In 1852, Dan Waggoner started a ranch in the North Texas region around Vernon, located just south of the Red River, which separated Texas from Indian Territory.
The W. T. Waggoner Estate was the nation’s largest ranch under one fence. It comprised 520,000 acres in six counties and was the home for 12,000 mother cows. The ranch originally operated under the name of Dan Waggoner & Son. Dan died in 1903, leaving everything to his son, Tom. In 1923, Tom formed what today is known as the W. T. Waggoner Estate. Its interests included a cow/calf operation, farming and oil operations – and horses.
The Waggoner contribution to the Quarter Horse industry has long been recognized. Horses like Waggoner’s Rainy Day, Midnight, (One Eyed) Waggoner, Yellow Wolf, Yellow Jacket, Pretty Boy, Pretty Buck, Snipper W, Pep Up, Jesse James and, of course, Poco Bueno still appear in the pedigrees of many great horses of today.
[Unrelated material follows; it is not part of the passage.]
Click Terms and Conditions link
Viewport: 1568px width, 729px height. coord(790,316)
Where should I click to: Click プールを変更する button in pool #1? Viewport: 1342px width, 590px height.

Some of these were bred strictly for ranch work, and others for the show arena, but they all had one thing in common – they were cow horses.
W. T. Waggoner also loved horse racing, and he is credited with being the primary force in legalizing pari-mutuel wagering in Texas in 1934.
In some ways, the job of a cowboy on the Waggoner Ranch hasn’t changed much since 1903. It’s still a horseback job that starts with each cowboy feeding his horses before breakfast and hauling the horses to wherever that day’s work is going to take place.
The Waggoner Ranch utilized the Remount Stallion Strideaway (TB).